= About this task =
From the entries below, return only the lines starting at the one that contains "Screen dimensions: 1456x819" and ending at the one that contains "Task: Select the Bild-Info tab", exactly as they stand.

***** The data *****

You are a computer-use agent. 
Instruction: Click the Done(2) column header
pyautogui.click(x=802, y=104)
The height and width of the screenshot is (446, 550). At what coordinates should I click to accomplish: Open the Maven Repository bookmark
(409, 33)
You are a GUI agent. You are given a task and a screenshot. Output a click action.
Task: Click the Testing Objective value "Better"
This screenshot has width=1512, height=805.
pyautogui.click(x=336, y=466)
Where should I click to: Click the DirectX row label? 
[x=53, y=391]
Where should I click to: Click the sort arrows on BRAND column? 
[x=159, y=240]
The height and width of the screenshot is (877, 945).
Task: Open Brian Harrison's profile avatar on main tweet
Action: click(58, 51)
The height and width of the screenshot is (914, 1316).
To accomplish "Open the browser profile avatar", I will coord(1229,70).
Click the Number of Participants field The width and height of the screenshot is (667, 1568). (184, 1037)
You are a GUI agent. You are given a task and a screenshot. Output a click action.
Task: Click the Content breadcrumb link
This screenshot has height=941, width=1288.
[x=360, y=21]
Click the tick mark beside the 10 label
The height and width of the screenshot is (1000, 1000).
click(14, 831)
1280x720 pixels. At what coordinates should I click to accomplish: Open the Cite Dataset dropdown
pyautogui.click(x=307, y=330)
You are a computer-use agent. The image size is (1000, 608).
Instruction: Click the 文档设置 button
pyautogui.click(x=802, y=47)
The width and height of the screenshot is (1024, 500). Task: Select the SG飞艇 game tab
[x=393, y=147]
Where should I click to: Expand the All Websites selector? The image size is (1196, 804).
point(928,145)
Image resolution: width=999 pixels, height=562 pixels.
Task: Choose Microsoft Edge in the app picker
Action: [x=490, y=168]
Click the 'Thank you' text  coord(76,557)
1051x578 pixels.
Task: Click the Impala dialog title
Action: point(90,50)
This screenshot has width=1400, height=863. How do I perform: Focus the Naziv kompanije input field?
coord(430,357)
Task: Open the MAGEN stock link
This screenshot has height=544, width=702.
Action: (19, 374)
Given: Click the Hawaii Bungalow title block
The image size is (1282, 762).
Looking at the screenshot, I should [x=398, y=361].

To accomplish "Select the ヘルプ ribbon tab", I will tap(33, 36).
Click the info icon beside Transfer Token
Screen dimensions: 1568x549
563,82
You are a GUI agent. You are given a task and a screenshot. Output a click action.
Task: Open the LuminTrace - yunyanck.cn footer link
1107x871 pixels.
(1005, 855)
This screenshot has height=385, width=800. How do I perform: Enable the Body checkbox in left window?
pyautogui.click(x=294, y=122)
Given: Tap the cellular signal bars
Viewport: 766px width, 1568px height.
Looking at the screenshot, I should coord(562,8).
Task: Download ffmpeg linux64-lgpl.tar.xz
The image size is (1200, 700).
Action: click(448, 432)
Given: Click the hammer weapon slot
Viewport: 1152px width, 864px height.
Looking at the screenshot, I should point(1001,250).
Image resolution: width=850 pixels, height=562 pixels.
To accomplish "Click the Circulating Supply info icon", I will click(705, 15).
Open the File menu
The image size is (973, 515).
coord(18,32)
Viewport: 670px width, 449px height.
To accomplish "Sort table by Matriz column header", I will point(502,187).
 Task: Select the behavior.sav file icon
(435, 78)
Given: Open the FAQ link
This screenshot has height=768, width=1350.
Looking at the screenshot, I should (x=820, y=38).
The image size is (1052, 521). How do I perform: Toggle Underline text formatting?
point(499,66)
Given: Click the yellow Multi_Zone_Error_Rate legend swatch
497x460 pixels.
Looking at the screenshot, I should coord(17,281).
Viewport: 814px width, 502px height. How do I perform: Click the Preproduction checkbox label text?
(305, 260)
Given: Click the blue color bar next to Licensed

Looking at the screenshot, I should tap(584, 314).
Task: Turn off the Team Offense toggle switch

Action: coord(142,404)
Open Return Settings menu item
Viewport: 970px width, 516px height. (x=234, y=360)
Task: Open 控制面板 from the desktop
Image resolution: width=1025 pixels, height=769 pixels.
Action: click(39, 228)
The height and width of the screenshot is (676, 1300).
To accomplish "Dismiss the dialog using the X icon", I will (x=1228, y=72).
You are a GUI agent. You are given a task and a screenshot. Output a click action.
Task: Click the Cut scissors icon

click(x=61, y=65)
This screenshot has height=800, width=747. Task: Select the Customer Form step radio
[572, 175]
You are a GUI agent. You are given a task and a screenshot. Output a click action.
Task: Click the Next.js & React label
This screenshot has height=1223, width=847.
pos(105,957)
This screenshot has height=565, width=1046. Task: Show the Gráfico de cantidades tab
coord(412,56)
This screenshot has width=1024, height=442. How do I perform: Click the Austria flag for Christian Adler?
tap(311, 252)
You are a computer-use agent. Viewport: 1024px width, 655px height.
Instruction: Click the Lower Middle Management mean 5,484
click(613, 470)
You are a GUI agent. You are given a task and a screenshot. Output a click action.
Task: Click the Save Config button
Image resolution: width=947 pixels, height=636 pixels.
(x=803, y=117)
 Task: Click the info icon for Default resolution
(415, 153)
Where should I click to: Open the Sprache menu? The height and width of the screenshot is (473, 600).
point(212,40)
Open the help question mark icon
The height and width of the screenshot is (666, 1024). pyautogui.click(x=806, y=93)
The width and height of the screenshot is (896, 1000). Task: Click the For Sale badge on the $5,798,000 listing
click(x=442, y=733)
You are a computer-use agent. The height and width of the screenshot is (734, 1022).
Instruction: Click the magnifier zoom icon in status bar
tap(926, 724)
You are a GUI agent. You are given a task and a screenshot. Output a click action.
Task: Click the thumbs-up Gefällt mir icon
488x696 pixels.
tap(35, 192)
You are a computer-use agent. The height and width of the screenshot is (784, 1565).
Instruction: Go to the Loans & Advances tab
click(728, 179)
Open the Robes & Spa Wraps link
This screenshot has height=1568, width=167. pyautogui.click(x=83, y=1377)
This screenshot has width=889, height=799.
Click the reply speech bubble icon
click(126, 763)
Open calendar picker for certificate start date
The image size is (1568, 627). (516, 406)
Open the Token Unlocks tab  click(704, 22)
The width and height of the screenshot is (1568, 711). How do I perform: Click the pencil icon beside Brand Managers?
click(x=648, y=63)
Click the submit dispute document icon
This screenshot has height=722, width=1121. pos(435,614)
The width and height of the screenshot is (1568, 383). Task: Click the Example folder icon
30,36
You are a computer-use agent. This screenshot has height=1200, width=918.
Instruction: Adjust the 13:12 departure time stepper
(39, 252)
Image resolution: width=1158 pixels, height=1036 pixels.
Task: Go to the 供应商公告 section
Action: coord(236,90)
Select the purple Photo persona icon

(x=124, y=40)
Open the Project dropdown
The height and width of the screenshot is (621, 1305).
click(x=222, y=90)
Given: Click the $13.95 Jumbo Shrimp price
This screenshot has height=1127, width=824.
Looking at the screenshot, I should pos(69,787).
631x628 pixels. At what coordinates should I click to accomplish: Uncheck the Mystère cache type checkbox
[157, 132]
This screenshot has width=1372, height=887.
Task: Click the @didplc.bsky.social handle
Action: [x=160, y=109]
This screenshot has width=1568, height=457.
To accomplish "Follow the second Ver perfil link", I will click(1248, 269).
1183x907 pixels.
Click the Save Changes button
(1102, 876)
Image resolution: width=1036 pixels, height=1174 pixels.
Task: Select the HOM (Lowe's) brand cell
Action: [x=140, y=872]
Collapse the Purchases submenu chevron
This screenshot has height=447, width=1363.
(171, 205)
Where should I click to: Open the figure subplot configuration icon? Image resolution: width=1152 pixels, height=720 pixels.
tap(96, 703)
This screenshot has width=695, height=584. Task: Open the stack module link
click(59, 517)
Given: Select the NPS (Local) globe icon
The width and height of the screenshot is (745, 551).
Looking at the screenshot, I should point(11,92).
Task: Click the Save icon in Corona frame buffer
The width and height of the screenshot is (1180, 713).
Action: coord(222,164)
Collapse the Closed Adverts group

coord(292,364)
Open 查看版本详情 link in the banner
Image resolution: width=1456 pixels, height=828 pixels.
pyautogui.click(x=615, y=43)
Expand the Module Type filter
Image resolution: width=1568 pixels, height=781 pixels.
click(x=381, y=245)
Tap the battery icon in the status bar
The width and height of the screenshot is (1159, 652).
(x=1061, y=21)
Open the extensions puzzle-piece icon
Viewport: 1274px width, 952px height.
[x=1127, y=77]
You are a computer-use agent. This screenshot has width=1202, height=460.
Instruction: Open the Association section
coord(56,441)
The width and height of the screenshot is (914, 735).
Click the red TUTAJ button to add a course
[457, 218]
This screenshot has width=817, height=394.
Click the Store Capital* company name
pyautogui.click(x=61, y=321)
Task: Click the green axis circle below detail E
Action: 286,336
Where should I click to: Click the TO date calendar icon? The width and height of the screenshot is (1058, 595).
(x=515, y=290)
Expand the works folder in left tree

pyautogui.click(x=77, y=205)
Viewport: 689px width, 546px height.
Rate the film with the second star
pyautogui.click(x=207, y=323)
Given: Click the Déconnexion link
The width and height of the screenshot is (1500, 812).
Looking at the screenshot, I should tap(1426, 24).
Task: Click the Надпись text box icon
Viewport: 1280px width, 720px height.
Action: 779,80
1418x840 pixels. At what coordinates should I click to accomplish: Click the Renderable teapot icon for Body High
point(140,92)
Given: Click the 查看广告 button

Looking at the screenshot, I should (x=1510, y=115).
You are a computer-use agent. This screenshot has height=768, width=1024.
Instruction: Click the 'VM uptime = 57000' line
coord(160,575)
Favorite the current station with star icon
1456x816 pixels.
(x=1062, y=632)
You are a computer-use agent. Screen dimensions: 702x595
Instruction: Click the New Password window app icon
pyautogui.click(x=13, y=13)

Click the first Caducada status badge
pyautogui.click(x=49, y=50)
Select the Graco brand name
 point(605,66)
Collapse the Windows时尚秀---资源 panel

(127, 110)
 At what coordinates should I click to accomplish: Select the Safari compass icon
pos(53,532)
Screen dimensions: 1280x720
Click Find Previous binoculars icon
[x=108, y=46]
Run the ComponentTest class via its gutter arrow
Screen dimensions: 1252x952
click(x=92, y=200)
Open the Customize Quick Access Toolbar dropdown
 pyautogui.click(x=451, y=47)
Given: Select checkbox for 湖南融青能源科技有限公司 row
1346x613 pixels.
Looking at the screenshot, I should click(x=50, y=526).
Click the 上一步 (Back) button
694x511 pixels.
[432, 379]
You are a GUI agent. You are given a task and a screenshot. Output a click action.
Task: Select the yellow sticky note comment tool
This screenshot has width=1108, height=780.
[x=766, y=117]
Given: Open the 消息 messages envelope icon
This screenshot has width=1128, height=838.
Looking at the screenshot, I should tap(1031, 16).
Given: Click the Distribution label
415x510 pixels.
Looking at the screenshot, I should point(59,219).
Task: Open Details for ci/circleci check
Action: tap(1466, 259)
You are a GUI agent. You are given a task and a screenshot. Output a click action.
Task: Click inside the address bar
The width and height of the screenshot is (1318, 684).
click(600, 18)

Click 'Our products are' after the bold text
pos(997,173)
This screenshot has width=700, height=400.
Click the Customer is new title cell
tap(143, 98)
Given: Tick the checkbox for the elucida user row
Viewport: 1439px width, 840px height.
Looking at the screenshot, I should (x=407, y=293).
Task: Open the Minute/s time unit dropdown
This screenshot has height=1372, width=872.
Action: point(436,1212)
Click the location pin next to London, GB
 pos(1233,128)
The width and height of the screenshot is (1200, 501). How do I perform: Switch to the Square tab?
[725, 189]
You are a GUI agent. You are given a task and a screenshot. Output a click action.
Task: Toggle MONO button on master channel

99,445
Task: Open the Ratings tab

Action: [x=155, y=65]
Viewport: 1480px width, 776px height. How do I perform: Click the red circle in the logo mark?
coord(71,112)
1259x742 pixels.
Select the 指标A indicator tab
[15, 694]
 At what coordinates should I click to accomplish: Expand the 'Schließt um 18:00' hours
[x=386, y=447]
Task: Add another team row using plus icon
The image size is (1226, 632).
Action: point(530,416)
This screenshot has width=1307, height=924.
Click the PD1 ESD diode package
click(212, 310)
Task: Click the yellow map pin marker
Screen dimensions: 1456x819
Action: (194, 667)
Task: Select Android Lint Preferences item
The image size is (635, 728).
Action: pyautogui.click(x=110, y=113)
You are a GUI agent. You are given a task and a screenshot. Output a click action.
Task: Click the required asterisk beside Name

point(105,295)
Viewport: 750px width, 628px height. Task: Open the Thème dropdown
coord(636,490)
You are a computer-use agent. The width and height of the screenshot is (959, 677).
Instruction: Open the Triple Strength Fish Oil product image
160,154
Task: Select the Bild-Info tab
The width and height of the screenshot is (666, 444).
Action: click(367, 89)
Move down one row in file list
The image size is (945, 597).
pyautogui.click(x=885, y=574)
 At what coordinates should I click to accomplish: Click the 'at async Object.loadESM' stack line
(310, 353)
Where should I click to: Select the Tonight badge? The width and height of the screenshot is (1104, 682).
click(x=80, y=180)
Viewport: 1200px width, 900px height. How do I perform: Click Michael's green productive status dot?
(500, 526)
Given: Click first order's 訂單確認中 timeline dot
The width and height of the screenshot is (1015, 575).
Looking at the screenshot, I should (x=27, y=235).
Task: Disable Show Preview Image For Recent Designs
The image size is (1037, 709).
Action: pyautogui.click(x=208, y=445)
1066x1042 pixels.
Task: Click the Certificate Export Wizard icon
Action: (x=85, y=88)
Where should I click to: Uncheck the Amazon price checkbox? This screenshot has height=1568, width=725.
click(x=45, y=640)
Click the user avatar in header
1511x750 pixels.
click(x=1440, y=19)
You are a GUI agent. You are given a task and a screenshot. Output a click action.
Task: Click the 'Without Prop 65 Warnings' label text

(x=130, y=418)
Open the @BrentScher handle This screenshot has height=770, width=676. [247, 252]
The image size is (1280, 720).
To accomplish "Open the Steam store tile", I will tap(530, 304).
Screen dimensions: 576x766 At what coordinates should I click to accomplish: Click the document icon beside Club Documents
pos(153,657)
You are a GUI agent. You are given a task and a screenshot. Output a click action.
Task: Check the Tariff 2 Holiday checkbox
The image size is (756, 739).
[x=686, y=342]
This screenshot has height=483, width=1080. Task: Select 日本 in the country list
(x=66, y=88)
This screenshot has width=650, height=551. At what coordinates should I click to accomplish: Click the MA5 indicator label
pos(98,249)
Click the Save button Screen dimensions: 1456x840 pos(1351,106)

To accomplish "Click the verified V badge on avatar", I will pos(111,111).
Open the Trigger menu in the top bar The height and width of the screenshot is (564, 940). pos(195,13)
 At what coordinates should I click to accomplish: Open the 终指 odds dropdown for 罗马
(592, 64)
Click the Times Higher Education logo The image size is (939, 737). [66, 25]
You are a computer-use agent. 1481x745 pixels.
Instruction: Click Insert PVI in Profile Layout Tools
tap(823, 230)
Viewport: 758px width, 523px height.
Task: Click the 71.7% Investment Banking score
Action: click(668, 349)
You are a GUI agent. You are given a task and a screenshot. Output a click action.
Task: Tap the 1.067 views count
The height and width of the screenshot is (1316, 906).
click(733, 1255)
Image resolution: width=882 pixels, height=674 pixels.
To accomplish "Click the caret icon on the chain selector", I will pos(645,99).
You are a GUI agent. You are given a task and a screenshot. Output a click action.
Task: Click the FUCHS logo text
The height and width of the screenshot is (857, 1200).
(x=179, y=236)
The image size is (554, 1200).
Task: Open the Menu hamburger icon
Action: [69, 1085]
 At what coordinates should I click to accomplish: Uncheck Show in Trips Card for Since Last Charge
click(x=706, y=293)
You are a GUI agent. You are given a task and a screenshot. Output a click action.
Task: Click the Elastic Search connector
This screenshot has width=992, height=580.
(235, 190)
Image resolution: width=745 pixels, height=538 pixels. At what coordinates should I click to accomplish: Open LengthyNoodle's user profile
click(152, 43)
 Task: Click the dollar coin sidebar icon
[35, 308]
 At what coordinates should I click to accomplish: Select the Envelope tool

*****

= Exercise solution =
Screen dimensions: 1456x819
Action: (194, 667)
Task: Select Android Lint Preferences item
The image size is (635, 728).
Action: pyautogui.click(x=110, y=113)
You are a GUI agent. You are given a task and a screenshot. Output a click action.
Task: Click the required asterisk beside Name

point(105,295)
Viewport: 750px width, 628px height. Task: Open the Thème dropdown
coord(636,490)
You are a computer-use agent. The width and height of the screenshot is (959, 677).
Instruction: Open the Triple Strength Fish Oil product image
160,154
Task: Select the Bild-Info tab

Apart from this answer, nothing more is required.